Беспрепятственно въехав со своим отрядом в пятьсот человек в крепость (Октавий распустил гарнизон), Цензорин приблизился к ее внешнему частоколу. Там, на Форуме посреди цитадели, восседал Гней Октавий Рузон, упорно мотавший головой в ответ на мольбы его главного ликтора бежать. Услышав топот множества копыт, Октавий повернулся и принял горделивую позу на своем курульном кресле, перед бледными от страха ликторами.
Ни на кого не глядя, Гай Марций Цензорин спрыгнул с коня, обнажил меч, поднялся по ступенькам на трибуну, подошел к неподвижному Октавию и запустил пальцы ему в волосы. Могучий рывок – и старший консул без сопротивления упал на колени. На глазах у близких к обмороку ликторов Цензорин занес обеими руками меч и со всей силы рубанул им по обнаженной шее Октавия.
Двое нумидийцев подняли окровавленную голову с застывшей на лице безмятежной улыбкой и насадили на копье. Цензорин сам взял копье и отправил отряд обратно на Ватиканское поле, потому что не намеревался нарушать другой приказ Цинны, запрещающий солдатам пересекать померий. Бросив меч, шлем и панцирь слуге, он в одной кожаной рубахе запрыгнул на коня и поскакал прямиком на Римский форум, выставив перед собой древко, как пику. На Форуме он высоко поднял копье и вручил ничего не подозревавшему Цинне голову Октавия.
Первой реакцией консула был безотчетный ужас; он отпрянул, выставив ладони, как бы отталкивая непрошеное подношение. Но, вспомнив о Марии, ждавшем за рекой, увидев обращенные на него взоры и взглянув на своего помощника Цензорина, хорошо всем известного, он вздохнул, всхлипнул и с болью зажмурился, после чего смирился со столь чудовищными последствиями своего похода на Рим.

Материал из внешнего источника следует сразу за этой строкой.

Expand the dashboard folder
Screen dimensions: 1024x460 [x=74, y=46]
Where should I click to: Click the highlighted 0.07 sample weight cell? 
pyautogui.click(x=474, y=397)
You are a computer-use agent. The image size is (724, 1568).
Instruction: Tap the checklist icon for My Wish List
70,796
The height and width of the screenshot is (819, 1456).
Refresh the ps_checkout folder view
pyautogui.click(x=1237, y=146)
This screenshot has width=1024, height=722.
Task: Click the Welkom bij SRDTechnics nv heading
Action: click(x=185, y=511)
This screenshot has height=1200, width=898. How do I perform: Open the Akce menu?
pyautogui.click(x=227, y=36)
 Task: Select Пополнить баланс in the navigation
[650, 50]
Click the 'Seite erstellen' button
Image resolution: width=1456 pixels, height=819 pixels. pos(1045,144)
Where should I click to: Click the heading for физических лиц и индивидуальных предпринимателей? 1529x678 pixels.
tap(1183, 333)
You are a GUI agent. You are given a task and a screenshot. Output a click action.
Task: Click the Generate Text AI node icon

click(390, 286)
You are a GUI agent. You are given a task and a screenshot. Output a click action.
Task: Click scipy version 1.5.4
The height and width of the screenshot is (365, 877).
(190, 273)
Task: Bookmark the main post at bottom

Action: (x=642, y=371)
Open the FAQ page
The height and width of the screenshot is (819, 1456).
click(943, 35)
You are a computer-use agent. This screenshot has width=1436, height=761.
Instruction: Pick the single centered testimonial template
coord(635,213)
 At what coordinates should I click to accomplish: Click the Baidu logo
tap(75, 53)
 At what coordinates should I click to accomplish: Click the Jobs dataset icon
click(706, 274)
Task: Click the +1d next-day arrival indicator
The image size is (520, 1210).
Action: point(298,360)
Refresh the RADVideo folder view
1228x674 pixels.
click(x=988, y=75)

– Пусть красуется на ростре, – сказал он Цензорину и крикнул безмолвной толпе: – Это единственный акт насилия, который я стерплю! Я поклялся, что Гней Октавий Рузон не доживет до моего возвращения в качестве консула. Он сам – вместе с Луцием Суллой! – положил начало этой традиции. Это они выставили голову моего друга Публия Сульпиция там, где теперь торчит эта голова. Октавию подобает продолжить традицию – как продолжит ее Луций Сулла, когда вернется! Любуйся Гнеем Октавием, народ Рима! Любуйся головой человека, обрекшего тебя на боль и на голод, а сначала убившего на Марсовом поле более шести тысяч человек, собравшихся на законную сходку. Рим отмщен! Кровопролитию конец! Ни капли крови Гнея Октавия не пролилось внутри померия.